# Do you guys think Ryse and Titanfall will come on the PS4 eventually?



## Juub (Jun 11, 2013)

My gut feeling tells me yes. After all, Titanfall is published by EA and developped by Respawn, neither of which belongs to Microsoft.

The developpers did not even deny that they would go multiplat eventually.

As for Ryse, it's developped by Crytek but published by Microsoft Game Studios. I don't know who owns the intellectual property but if Crytek does, chances are it's gonna be released on a different platform once the publishing rights contract expires. If it is owned by Microsoft Game Studios then the chances of seeing it on a platform other than PC are non-existent.

99.99% chance Titanfall comes out on PS4.

50% chance Ryse comes out on the PS4.

My two cents. Agree?
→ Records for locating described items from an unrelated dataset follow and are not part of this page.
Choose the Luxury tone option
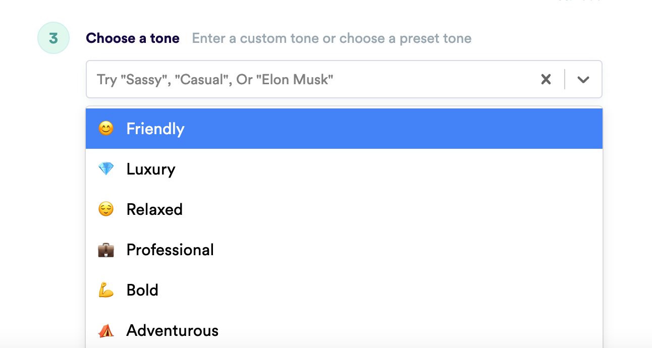652x348 pixels. click(151, 169)
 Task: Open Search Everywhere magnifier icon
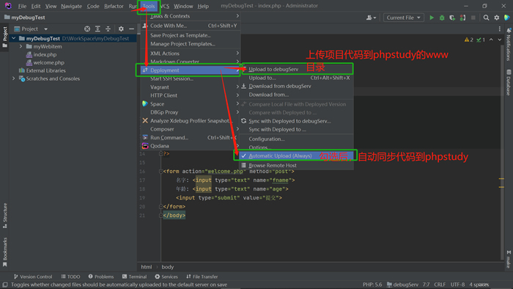pos(486,18)
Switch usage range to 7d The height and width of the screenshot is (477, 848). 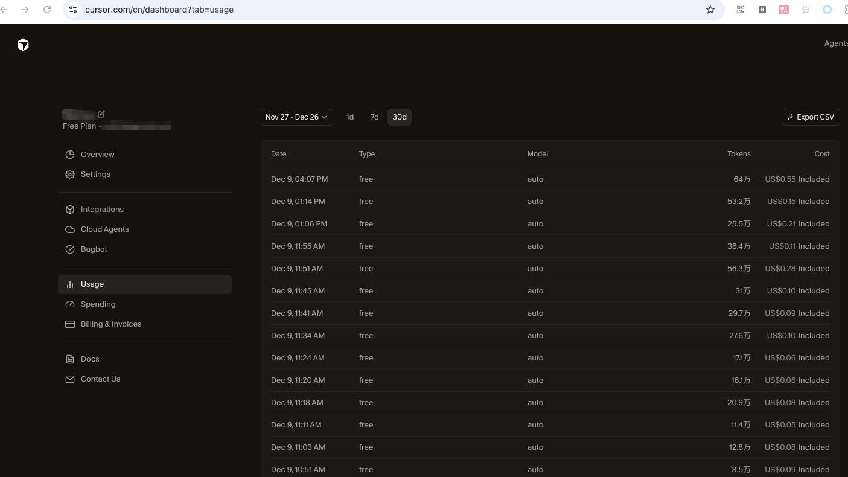374,117
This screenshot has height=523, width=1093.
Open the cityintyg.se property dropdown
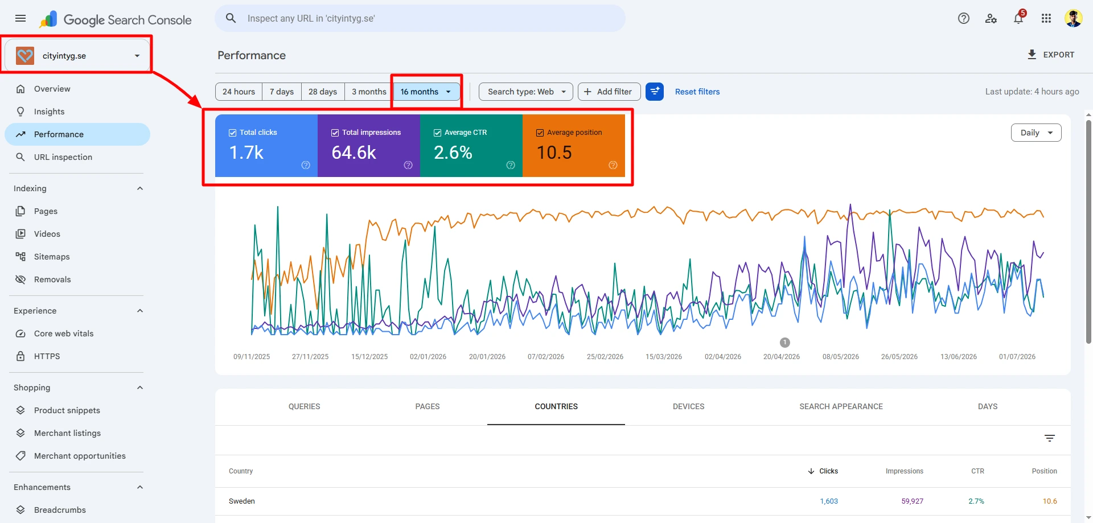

Disagree?


----------



## PoinT_BlanK (Jun 11, 2013)

I don't know about Ryse, I thought it belonged to MS, if so, nah

but Titanfall certainly will eventually, here's what Respwan said:



> They thought working on PS4, Xbox One and PC would prove too difficult for a small team, so they decided to focus on one console instead of two. (er...). "Not to say we won't [go multiplatform] in the future, but for our first game we wanted to focus on making the best game we could."


----------



## ShadowReij (Jun 11, 2013)

Titanfall yes, Ryse, probably not.


----------



## Platinum (Jun 11, 2013)

That quote makes it sound like the first one is gonna be one exclusive, and the inevitable sequel will be on the 4. Like Mass Effect was IIRC.

I wouldn't doubt that at all really.

Ryse will not, it was built around Kinect and it shows.


----------



## PoinT_BlanK (Jun 11, 2013)

Even the first will end up on PS4, it's only timed exclusive, after the, I believe, one year exclusivity ends, nothing stops them from porting it

Mass Effect all over again, tho different circumstances


----------



## Furious George (Jun 11, 2013)

The only one I would really want is Titanfall anyway. 

Ryse is a "take it or leave it" affair.


----------



## sworder (Jun 11, 2013)

Titanfall might get a late multiplatform release, like some games get late releases on PC. Seems like that was the case and not actually an exclusivity contract.

If so, I expect it on PS4 after a few months altho I'll probably have bought the X360 version by then. This was the best game of E3


----------